## Work item
Would you transcribe all of the entries that follow, word for word?

## Material to process
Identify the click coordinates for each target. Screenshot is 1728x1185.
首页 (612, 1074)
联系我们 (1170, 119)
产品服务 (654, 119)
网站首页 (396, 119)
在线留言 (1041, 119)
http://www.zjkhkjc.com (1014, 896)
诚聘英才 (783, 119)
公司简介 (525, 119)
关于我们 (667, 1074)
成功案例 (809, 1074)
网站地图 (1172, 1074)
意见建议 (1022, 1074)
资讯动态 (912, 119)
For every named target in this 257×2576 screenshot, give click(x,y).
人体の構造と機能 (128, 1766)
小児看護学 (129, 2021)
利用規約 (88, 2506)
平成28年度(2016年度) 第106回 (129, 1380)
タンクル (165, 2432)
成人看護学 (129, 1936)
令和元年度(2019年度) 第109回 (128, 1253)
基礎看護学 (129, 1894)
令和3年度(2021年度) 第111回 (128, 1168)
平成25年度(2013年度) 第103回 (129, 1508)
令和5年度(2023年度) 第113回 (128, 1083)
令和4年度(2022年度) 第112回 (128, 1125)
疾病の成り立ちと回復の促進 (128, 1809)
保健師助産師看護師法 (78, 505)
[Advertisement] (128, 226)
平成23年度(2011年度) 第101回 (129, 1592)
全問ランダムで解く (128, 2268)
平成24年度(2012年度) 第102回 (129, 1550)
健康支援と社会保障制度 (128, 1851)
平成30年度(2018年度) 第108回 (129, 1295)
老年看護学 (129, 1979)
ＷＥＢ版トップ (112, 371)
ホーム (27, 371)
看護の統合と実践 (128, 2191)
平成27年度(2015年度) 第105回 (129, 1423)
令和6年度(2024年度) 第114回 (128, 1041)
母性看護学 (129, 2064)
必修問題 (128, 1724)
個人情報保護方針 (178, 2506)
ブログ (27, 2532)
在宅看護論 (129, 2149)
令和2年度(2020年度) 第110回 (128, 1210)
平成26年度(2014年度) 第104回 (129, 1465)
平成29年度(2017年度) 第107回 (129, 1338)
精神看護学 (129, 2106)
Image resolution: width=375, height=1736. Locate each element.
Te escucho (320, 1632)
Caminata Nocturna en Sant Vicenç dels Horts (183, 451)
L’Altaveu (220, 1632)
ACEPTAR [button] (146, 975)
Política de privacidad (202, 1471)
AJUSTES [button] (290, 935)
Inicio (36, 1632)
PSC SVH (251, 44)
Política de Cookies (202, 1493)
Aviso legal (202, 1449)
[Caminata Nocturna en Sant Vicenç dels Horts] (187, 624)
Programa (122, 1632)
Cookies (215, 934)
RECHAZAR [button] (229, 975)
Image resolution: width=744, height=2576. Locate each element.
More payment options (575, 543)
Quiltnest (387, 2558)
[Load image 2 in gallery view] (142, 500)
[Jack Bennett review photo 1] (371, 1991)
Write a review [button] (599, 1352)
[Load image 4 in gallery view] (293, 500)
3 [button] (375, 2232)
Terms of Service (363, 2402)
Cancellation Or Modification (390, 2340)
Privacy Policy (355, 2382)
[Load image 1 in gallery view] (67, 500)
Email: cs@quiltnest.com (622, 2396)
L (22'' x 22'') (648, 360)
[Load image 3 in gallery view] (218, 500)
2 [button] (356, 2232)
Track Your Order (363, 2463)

## Result of this task
Identify the click coordinates for each target. Screenshot is 1728x1185.
首页 (612, 1074)
联系我们 (1170, 119)
产品服务 (654, 119)
网站首页 (396, 119)
在线留言 (1041, 119)
http://www.zjkhkjc.com (1014, 896)
诚聘英才 (783, 119)
公司简介 (525, 119)
关于我们 (667, 1074)
成功案例 (809, 1074)
网站地图 (1172, 1074)
意见建议 (1022, 1074)
资讯动态 (912, 119)
For every named target in this 257×2576 screenshot, give click(x,y).
人体の構造と機能 (128, 1766)
小児看護学 (129, 2021)
利用規約 (88, 2506)
平成28年度(2016年度) 第106回 (129, 1380)
タンクル (165, 2432)
成人看護学 (129, 1936)
令和元年度(2019年度) 第109回 (128, 1253)
基礎看護学 (129, 1894)
令和3年度(2021年度) 第111回 (128, 1168)
平成25年度(2013年度) 第103回 (129, 1508)
令和5年度(2023年度) 第113回 (128, 1083)
令和4年度(2022年度) 第112回 (128, 1125)
疾病の成り立ちと回復の促進 (128, 1809)
保健師助産師看護師法 (78, 505)
[Advertisement] (128, 226)
平成23年度(2011年度) 第101回 (129, 1592)
全問ランダムで解く (128, 2268)
平成24年度(2012年度) 第102回 (129, 1550)
健康支援と社会保障制度 (128, 1851)
平成30年度(2018年度) 第108回 (129, 1295)
老年看護学 (129, 1979)
ＷＥＢ版トップ (112, 371)
ホーム (27, 371)
看護の統合と実践 (128, 2191)
平成27年度(2015年度) 第105回 (129, 1423)
令和6年度(2024年度) 第114回 (128, 1041)
母性看護学 (129, 2064)
必修問題 (128, 1724)
個人情報保護方針 (178, 2506)
ブログ (27, 2532)
在宅看護論 (129, 2149)
令和2年度(2020年度) 第110回 (128, 1210)
平成26年度(2014年度) 第104回 (129, 1465)
平成29年度(2017年度) 第107回 (129, 1338)
精神看護学 (129, 2106)
Image resolution: width=375, height=1736. Locate each element.
Te escucho (320, 1632)
Caminata Nocturna en Sant Vicenç dels Horts (183, 451)
L’Altaveu (220, 1632)
ACEPTAR [button] (146, 975)
Política de privacidad (202, 1471)
AJUSTES [button] (290, 935)
Inicio (36, 1632)
PSC SVH (251, 44)
Política de Cookies (202, 1493)
Aviso legal (202, 1449)
[Caminata Nocturna en Sant Vicenç dels Horts] (187, 624)
Programa (122, 1632)
Cookies (215, 934)
RECHAZAR [button] (229, 975)
Image resolution: width=744, height=2576. Locate each element.
More payment options (575, 543)
Quiltnest (387, 2558)
[Load image 2 in gallery view] (142, 500)
[Jack Bennett review photo 1] (371, 1991)
Write a review [button] (599, 1352)
[Load image 4 in gallery view] (293, 500)
3 [button] (375, 2232)
Terms of Service (363, 2402)
Cancellation Or Modification (390, 2340)
Privacy Policy (355, 2382)
[Load image 1 in gallery view] (67, 500)
Email: cs@quiltnest.com (622, 2396)
L (22'' x 22'') (648, 360)
[Load image 3 in gallery view] (218, 500)
2 [button] (356, 2232)
Track Your Order (363, 2463)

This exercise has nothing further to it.